With a standard Yahoo head-to-head points scoring format (private leagues only) we can see where Pietrangelo ranked amongst defensemen this season using the Fantasy Hockey Geek tool:
 

Rank

Player

GP

G

A

+/-

SOG

PPP

BKS

Fantasy

Points

16

Seth Jones

75

9

37

1

184

10

133

523

17

Alex Pietrangelo

71

13

28

2

168

15

139

508

18

Ryan Ellis

82

7

34

21

149

5

154

506


Pietrangelo is firmly ranked in the top 20 defensemen, and it’s probably right where he should be.  If he’s able to play a full season in 2019-20 and get back to the 50-point mark, he should easily be in the top 15 in formats such as this.

If we take a look at Pietrangelo’s quarterly breakdown from this season we can see some interesting discrepancies from the first half to the second half:
 

2018-19

Quarter

GP

 

G

A

PTS

SOG

PPP

PPTOI

TOI

1

18

3

4

7

39

1

2:15

24:02

2

10

2

4

6

25

2

2:04

23:03

3

23

4

10

14

51

5

2:11

22:10

4

20

4

10

14

53

7

22:15

24:14


Table courtesy of Dobber’s Frozen Tools (https://frozenpool.dobbersports.com/players/alex-pietrangelo)

Pietrangelo’s numbers tell essentially the same story as the St. Louis Blues glorious/Gloria second-half turnaround that led them to the promised land.

Pietrangelo benefitted from the improved power play as well as all the increased forward scoring that the Blues displayed after Christmas.  He paced for 54 points in the final 43 games versus pacing for 38 points in the first 28 games of the season. 

Pietrangelo saw 56% of his team’s power-play time this season and 54% of the team’s power-play time during the post season.

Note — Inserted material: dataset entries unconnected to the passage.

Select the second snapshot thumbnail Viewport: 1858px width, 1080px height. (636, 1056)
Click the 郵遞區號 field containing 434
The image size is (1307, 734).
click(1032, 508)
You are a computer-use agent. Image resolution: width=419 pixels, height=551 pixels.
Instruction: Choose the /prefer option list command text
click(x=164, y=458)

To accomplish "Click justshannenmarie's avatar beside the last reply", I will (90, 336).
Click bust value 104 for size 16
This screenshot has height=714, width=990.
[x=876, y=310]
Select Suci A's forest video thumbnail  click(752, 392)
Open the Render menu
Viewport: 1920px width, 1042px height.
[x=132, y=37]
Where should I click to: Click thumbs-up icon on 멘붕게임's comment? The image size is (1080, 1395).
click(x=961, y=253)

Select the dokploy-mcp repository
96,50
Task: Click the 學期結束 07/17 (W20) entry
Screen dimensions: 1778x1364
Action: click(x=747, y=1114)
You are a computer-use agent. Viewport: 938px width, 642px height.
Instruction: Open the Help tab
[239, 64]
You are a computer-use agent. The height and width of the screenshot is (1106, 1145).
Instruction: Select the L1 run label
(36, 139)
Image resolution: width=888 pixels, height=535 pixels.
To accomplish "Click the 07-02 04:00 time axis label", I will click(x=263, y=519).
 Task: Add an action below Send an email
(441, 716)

The next closest Blues’ defensemen was Vince Dunn who saw 45.1% of the team’s power-play time during the regular season but fell to 34.6% in the playoffs.

The always lurking and emerging Colton Parayko saw 27% of the team’s power-play time during the regular season and improved slightly to 32.1% during the postseason.  Parayko was an admitted beast this post season.

That number one spot on the power play is extremely important to the fantasy value of the Blues’ defensemen that owns the position next year. 

The numbers here don’t lie. As good as Parayko was in the post season, Pietrangelo averaged more time on ice and more power-play time. 

When in doubt with these things, just follow the money.  Parayko is slated to make $5.5 million next season versus Pietrangelo’s $6.5 million with a bigger contract coming for Pietrangelo the following year. 

Dunn was also offensively great at times during the season, but it won’t matter barring injuries.

Pietrangelo is a proven 50-point defensemen and was the man the Blues leaned on the heaviest when it meant the most.  He will almost certainly be the power-play quarterback next year for the Blues.

The St. Louis Blues on paper should have been closer to the second half team that we saw than the first half team.  We can likely expect them to be in the playoff mix for the entirety of next season.

This should translate to business as usual for Pietrangelo.  Draft him next season as a 45-50 point defensemen with confidence and expect great peripherals. At only 29 years old, there should be plenty of petrol left in the tank.